Прошло ещё лет пять и стихи Блока стали как-то незаметно приходить в мою жизнь – то «Незнакомка» пройдёт мимо и одарит флёром духов и туманов, то бессмысленные и тусклые фонари с аптеками за ночным окном… Словом, стал я задумываться и «авторитетное» мнение персонажей из телевизора перестало казаться таким уж авторитетным. А теперь вот, накануне годовщины со дня рождения Александра Александровича, я закинул себе на плеер «Двенадцать» и понял, что политика тут – не более чем дань времени, обстоятельствам и если бы место юнкеров и голытьбы заняли бы набобы и дервиши (хипстеры и олигархи), то сути бы это не поменяло. Просто случилось так, что мир рухнул в условиях послереволюционного Петербурга, а не Калькутты времён Моголов. Каким же близоруким и доверчивым показался себя я, когда понял, что в трёх соснах не видел леса. Это всё равно, что в «Макбете» увидеть критику феодализма или в Красной Шапочке узреть жестокое обращение с животными – «за такое морду бить надо!» Когда же я прочитал комментарий, разъяснение самого Блока, то всё встало на свои места окончательно:

…В январе 1918-го года я в последний раз отдался стихии не менее слепо, чем в январе девятьсот седьмого или в марте девятьсот четырнадцатого.
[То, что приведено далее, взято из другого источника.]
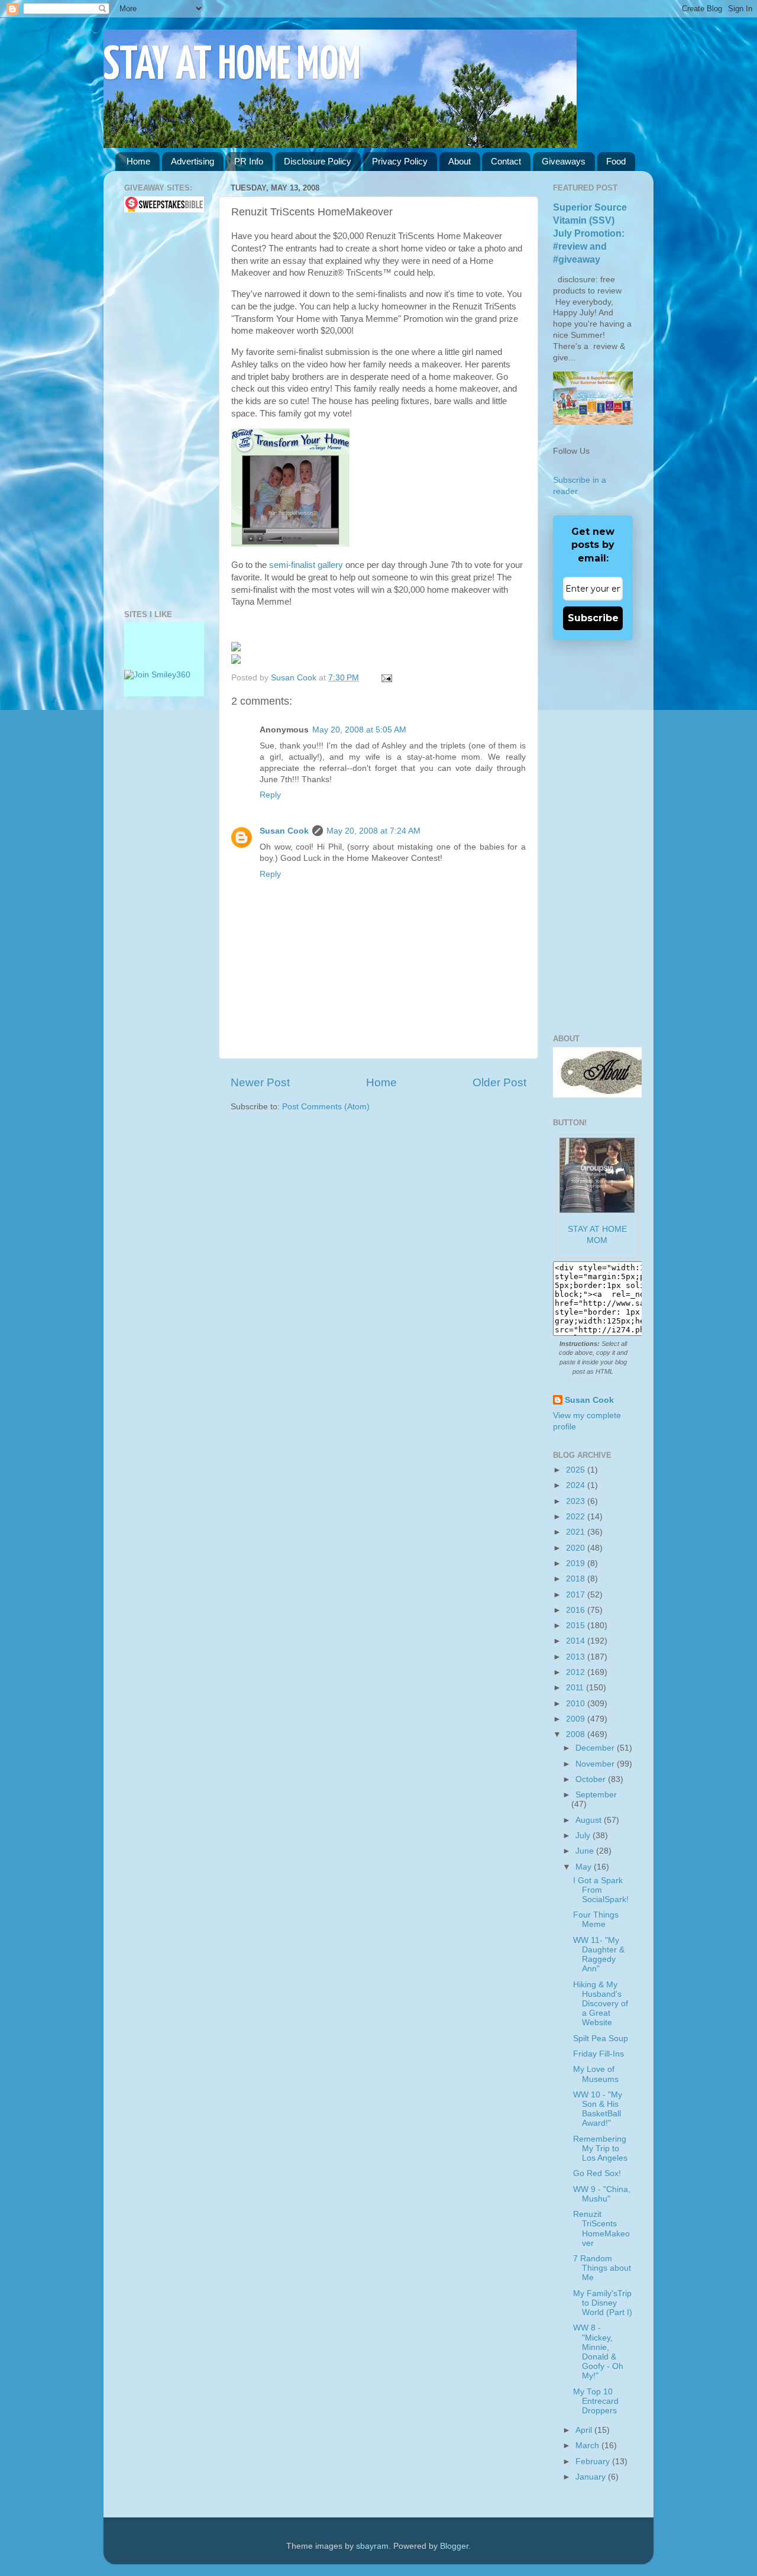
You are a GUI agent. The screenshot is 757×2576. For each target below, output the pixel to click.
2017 (576, 1594)
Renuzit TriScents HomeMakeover (601, 2229)
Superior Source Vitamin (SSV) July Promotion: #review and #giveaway (590, 233)
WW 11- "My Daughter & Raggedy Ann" (599, 1955)
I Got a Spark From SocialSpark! (601, 1890)
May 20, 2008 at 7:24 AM (373, 831)
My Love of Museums (596, 2074)
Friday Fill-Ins (598, 2053)
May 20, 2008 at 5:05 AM (359, 729)
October (591, 1779)
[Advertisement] (159, 411)
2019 (576, 1563)
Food (616, 161)
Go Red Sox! (597, 2173)
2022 (576, 1516)
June (585, 1851)
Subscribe (593, 618)
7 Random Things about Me (602, 2268)
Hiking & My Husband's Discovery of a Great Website (600, 2004)
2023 (576, 1501)
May (584, 1866)
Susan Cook (295, 677)
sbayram (372, 2546)
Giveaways (563, 161)
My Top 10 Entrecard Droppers (596, 2401)
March (588, 2445)
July (584, 1835)
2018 (576, 1578)
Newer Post (260, 1082)
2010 (576, 1703)
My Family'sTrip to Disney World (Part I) (602, 2303)
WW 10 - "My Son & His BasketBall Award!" (597, 2109)
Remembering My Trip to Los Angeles (600, 2148)
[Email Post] (384, 677)
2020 (576, 1548)
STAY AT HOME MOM (232, 66)
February (593, 2461)
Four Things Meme (596, 1919)
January (591, 2476)
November (596, 1764)
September (596, 1794)
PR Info (248, 161)
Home (138, 161)
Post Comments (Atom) (326, 1106)
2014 (576, 1640)
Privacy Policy (400, 161)
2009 (576, 1719)
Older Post (499, 1082)
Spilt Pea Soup (600, 2038)
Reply (270, 794)
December (596, 1748)
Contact (506, 161)
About (459, 161)
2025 (576, 1469)
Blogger (454, 2546)
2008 (576, 1734)
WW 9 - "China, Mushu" (601, 2194)
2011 (576, 1687)
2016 (576, 1610)
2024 (576, 1485)
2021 (576, 1532)
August (589, 1820)
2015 (576, 1625)
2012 (576, 1672)
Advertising (192, 161)
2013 (576, 1656)
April (584, 2430)
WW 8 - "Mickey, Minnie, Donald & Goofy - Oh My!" (598, 2351)
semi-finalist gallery (306, 565)
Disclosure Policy (317, 161)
Оттого я и не отрекаюсь от написанного тогда, что оно было писано в согласии со стихией (с тем звуком органическим, которого он был выразителем всю жизнь), например, во время и после окончания «Двенадцати» я несколько дней ощущал физически, слухом, большой шум вокруг — шум слитный (вероятно шум от крушения старого мира). Поэтому те, кто видит в Двенадцати политические стихи, или очень слепы к искусству, или сидят по уши в политической грязи, или одержимы большой злобой,— будь они враги или друзья моей поэмы.


Вот так вот, из-за пары внешних атрибутов, данностей времени, увидеть в гениальных стихах о непрерывном и жестоком развитии цивилизации по спирали реверанс в сторону власть имущих… Каюсь. На третьем десятке каюсь. Надеюсь, что ещё не поздно.

картинка necroment

Такая вот рецензия с элементами истории о том, как на протяжении жизни менялось и эволюционировало мнение и восприятие великого произведения.